The Thruston Tablet: An Erroneous Notion

by Tracy C. Brown

The precise facts and circumstances surrounding the discovery of the Thruston Tablet are enduring mysteries in Tennessee archaeology.  One of these key mysteries is the exact year when the famous engraved stone was found. The other is a closely related mystery that also endures to this day——the inability of various researchers to read and understand the simple text about the Thruston Tablet in Antiquities of Tennessee (Thruston 1890). As a result, in various pieces of archaeological literature, one often sees the statement that the Thruston Tablet was discovered in 1878. I have seen it in both the professional and avocational archaeological literature. For example, while surfing the Internet just this evening, I ran into a Wikipedia article entitled “Castalian Springs Mound Site,” which discusses the archaeology and history of the Mississippian mound site at Castalian Springs, Tennessee.  Here is the salient quotation from that article:

Another more famous engraved stone, the Thruston tablet, was found a short distance away from Castalian Springs site in 1878 on the banks of Rocky Creek in what is now Trousdale County, Tennessee.

This brings us to the classic debate about the unreliability of information presented in Wikipedia articles, which we will now deftly sidestep to examine the specific veracity of the 1878 discovery date for the Thruston Tablet.

Here is the simple money quotation in Thruston (1890:91) that leads some archaeological researchers astray:

The stone was found on Rocky creek, in Sumner county, and was presented, with other relics, to the Tennessee Historical Society about twelve years ago. The society, at that time, not having sufficient room to exhibit its collections, the stone was packed away until 1886, when it was placed on exhibition at the new ‘Historical Rooms, in the Watkins Institute, in Nashville.

The reader should immediately notice that this quotation says absolutely nothing about the stone being discovered in 1878. Instead, it says the Thruston Tablet was presented (i.e., donated) to the Tennessee Historical Society “about twelve years ago.”  The first edition of Antiquities of Tennessee was published in 1890. Researchers get the 1878 discovery date by: (1) subtracting 12 years from 1890, (2) promptly ignoring the word “presented,” and (3) substituting their own word “found.” However, it is really not quite that straightforward. An errant assumption intervenes during this already errant thought process.

With no solid evidence for it at all, it is just assumed that the Thruston Tablet somehow must have been acquired by the Tennessee Historical Society shortly after it was first discovered in the field. You get the modern but errant thought process here:

The Thruston Tablet must have surely been found on a Sunday and just as surely must have been donated to the Tennessee Historical Society on the following Wednesday.

This is a classic example of unconsciously allowing a mental template of the idealized archaeological and museological present time to be inappropriately imposed on an analysis of the historical past.

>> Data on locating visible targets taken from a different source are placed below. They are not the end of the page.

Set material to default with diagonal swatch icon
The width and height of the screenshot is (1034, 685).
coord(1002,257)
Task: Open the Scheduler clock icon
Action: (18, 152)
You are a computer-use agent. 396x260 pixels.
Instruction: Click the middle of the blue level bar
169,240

It would be really nice if people did find artifacts and donate them immediately to a historical society or museum, along with their documented provenience. Some people do. More often. I think it would be fair to say that most Americans over the past three centuries have found and kept such artifacts at their homes as beloved personal curios or collector items, retaining them into their senior years. If they were not sold to an interested buyer at some earlier point in time, most of these Native American artifacts were never donated to a historical society or museum until the owner’s old age or upon the owner’s death——or maybe had it done for them later by their legal heirs. In recent years and back then, the chances such artifacts were accompanied by detailed provenience notes are about as good as those for buying a winning Tennessee lottery ticket. Why one would expect and just assume that an average citizen or artifact collector would have behaved differently in 1878 is somewhat baffling to me.

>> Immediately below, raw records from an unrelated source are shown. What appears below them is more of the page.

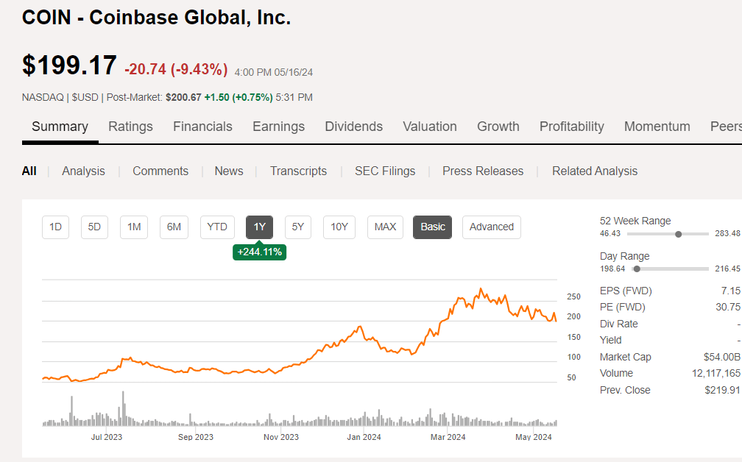Open the 5Y chart view

(x=297, y=227)
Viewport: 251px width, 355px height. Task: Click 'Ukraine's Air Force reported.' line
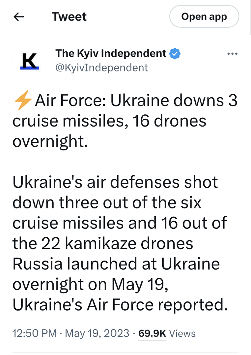(x=120, y=305)
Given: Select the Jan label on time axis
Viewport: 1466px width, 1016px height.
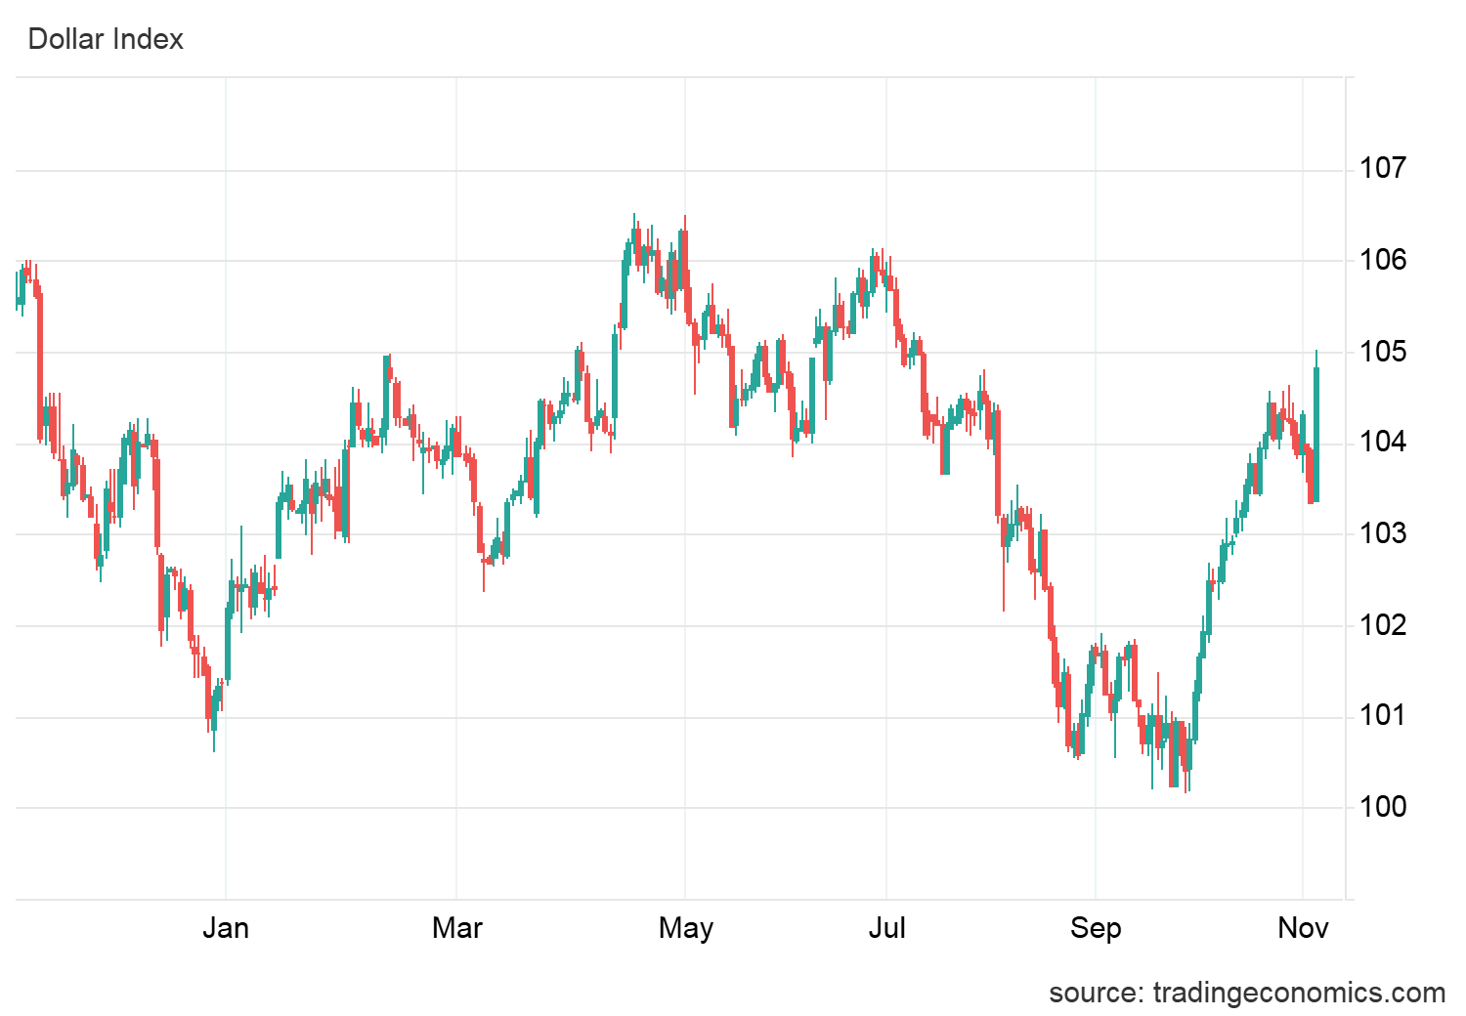Looking at the screenshot, I should coord(226,927).
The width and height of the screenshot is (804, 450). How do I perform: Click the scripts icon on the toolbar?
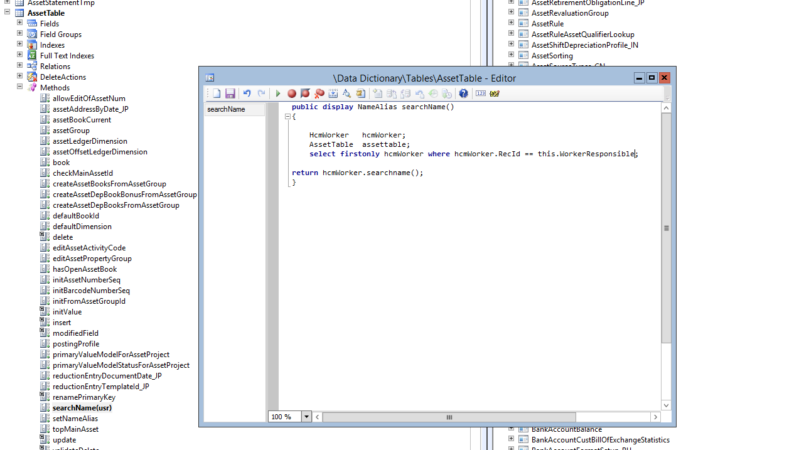tap(360, 93)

Here is the bottom line. The Thruston Tablet was donated to the Tennessee Historical Society in about 1878. We have no reason to doubt Thruston on this point. However, we do not have a single, microscopic shred of physical, documentary, or circumstantial evidence that the Thruston Tablet was found in 1878. Any suggestion that it was found in 1878 is pure conjecture. It could have been found that year, but it could just as easily have been found and curated on someone’s farmstead for several decades prior to 1878. No one really knows, and we may never know the actual year when the Thruston Tablet was first discovered in the field.


Thruston, Gates P. 1890. Antiquities of Tennessee. Robert Clarke & Company, Cincinnati, Ohio.